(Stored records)

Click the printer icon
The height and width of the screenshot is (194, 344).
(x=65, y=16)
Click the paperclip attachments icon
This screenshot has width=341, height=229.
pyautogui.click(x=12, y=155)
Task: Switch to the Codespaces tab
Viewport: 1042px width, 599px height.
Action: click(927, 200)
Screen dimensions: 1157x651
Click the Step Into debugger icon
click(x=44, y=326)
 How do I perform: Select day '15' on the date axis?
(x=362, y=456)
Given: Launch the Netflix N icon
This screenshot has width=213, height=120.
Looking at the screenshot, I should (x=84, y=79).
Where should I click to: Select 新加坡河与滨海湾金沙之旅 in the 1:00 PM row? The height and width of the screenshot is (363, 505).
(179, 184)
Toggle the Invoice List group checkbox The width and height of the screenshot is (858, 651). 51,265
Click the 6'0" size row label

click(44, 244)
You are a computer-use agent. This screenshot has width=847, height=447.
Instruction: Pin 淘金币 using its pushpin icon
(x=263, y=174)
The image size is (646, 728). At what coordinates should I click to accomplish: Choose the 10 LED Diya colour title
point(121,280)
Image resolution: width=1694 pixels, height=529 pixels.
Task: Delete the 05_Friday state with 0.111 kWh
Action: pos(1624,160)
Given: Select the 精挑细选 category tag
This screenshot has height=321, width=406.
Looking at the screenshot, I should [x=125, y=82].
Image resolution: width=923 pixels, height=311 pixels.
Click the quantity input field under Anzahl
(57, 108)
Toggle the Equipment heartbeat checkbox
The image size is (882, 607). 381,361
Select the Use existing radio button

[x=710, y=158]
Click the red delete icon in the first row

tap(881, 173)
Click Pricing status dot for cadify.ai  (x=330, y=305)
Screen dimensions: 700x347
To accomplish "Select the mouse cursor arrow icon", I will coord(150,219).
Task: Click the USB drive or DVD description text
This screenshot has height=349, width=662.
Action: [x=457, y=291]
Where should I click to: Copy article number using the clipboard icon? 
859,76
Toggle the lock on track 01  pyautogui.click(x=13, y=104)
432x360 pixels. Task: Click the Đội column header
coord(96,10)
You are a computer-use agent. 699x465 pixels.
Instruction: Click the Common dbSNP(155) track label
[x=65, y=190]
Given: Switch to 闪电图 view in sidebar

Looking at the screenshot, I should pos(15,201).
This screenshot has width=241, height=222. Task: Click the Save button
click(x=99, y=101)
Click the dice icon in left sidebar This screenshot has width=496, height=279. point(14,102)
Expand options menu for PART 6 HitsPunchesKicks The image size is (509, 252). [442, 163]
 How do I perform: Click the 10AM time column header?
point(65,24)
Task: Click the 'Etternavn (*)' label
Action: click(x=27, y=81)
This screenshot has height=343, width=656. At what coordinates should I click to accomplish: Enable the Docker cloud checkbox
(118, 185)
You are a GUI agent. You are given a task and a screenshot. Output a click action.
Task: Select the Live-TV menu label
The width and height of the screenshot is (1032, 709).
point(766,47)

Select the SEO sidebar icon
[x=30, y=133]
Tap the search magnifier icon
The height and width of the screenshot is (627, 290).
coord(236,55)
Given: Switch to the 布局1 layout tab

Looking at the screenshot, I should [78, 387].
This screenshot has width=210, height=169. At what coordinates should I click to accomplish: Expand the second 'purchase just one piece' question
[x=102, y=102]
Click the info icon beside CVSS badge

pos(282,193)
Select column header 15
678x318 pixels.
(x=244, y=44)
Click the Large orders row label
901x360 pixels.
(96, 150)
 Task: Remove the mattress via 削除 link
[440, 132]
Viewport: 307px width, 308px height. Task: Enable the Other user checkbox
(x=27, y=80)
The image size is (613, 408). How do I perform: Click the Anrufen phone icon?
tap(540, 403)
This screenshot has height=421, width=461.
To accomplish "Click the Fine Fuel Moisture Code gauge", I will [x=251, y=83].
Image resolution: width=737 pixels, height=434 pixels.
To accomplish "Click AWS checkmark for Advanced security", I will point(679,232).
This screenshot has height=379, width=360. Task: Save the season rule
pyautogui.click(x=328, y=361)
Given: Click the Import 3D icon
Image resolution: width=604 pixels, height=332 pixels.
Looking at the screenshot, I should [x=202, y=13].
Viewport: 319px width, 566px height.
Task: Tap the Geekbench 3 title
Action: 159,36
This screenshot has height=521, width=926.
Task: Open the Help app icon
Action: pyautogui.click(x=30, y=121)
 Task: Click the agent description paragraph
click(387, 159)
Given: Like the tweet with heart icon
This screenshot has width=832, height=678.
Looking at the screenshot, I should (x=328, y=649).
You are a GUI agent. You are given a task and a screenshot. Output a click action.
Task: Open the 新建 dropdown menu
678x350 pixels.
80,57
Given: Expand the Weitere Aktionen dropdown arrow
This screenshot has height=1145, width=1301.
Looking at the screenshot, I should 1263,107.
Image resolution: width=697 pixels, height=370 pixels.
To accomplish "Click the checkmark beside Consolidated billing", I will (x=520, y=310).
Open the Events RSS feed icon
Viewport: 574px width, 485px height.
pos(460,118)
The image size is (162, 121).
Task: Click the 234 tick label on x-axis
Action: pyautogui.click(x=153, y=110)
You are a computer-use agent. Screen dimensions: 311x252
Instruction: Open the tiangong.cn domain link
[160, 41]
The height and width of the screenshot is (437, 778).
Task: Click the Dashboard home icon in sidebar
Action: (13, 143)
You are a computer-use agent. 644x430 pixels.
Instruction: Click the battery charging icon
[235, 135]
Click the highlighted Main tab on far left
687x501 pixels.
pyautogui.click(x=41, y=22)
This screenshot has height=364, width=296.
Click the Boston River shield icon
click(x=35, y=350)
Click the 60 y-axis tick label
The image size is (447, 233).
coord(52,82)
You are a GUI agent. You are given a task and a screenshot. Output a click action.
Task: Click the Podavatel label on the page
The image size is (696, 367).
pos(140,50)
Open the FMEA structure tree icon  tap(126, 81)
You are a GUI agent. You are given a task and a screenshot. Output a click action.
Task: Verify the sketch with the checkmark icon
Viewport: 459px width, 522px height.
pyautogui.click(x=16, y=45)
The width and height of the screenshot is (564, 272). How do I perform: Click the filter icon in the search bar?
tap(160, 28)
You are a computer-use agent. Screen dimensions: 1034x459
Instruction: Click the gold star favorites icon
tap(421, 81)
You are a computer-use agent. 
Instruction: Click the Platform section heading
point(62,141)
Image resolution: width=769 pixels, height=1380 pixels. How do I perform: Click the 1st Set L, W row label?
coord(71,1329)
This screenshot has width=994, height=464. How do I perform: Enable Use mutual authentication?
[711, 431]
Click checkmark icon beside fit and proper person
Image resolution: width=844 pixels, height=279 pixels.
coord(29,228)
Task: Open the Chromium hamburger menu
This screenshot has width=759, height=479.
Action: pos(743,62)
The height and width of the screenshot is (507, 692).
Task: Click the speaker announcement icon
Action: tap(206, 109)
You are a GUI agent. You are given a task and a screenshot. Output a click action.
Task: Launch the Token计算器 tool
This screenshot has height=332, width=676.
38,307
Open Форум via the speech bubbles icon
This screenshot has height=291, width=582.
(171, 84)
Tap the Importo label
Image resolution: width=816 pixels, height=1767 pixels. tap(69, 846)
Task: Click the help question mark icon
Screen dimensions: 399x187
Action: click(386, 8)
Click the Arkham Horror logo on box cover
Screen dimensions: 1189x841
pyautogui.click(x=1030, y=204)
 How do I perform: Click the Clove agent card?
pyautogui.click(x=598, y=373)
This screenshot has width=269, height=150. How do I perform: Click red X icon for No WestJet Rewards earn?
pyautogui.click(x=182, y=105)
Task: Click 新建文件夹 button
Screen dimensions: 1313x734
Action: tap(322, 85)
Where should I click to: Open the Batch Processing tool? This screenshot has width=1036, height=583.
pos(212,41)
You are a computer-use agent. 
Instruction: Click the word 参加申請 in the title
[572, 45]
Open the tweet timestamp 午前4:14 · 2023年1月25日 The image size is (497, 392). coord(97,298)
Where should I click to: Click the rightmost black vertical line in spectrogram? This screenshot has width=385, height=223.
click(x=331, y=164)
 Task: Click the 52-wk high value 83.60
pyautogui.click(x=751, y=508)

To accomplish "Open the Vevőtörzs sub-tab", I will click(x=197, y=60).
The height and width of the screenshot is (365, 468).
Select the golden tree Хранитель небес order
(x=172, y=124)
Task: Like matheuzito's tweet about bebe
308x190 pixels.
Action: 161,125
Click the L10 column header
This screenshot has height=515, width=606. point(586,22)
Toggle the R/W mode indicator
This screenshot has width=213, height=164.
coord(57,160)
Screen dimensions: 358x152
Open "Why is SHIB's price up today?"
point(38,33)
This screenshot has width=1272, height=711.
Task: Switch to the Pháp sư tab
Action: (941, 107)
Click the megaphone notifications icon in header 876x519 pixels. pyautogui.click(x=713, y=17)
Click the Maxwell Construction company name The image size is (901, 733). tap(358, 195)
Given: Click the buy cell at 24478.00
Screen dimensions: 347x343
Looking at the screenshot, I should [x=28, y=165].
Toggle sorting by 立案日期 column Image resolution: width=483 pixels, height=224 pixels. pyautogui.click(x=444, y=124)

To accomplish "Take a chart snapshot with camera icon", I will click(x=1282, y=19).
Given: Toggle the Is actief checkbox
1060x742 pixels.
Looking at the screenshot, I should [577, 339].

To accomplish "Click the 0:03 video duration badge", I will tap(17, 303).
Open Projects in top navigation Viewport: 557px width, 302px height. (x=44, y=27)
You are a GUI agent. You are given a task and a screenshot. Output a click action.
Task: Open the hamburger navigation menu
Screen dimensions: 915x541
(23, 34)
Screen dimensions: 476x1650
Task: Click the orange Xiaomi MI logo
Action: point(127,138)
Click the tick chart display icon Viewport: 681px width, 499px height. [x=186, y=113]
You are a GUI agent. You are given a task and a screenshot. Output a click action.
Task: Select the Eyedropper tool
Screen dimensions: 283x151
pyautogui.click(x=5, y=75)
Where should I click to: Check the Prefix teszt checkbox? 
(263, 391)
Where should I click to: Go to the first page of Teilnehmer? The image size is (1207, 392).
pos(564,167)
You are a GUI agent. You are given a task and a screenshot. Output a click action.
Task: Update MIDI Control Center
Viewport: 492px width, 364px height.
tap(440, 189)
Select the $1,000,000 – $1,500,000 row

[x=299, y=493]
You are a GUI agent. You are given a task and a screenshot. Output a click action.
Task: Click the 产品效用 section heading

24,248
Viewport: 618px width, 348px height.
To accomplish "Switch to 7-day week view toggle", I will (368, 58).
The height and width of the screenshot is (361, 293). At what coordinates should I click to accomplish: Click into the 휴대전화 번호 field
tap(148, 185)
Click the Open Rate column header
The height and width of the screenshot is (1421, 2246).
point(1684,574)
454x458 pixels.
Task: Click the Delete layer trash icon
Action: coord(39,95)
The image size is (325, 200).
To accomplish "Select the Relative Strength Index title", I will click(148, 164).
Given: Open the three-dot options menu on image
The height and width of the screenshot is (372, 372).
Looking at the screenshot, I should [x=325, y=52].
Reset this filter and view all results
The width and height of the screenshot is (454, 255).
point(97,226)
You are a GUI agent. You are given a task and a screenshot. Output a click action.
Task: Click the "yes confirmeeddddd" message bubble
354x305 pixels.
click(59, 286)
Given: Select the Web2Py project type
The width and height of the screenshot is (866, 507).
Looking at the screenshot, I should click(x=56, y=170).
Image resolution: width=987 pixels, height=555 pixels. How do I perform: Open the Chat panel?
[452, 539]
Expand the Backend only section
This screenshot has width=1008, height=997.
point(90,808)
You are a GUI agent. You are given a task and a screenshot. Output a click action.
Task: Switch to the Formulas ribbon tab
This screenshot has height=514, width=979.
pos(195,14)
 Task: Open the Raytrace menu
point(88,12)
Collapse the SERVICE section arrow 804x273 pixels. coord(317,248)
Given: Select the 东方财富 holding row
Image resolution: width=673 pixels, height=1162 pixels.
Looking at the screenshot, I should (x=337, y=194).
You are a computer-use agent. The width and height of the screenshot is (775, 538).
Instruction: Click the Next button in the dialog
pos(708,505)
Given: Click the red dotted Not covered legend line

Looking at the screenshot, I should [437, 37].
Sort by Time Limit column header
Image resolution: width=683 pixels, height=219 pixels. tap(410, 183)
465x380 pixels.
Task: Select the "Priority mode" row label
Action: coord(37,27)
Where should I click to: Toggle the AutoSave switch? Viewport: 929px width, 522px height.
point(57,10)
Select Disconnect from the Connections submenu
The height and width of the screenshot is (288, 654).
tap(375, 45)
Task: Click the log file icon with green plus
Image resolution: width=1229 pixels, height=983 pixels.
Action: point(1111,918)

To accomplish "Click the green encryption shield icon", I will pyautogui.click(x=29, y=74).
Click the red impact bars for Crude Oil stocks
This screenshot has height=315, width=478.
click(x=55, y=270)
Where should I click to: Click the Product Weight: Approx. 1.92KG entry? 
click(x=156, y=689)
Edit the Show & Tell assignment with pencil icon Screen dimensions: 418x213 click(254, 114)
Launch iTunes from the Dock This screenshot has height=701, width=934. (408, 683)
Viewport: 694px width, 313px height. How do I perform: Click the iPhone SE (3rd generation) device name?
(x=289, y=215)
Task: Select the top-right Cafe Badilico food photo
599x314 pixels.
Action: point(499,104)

#### [EXERCISE OBJECTIVE]
Search the data above for lines holding "dropdown" and copy each of them.

#### [SOLUTION]
Task: Open the 新建 dropdown menu
Given: Expand the Weitere Aktionen dropdown arrow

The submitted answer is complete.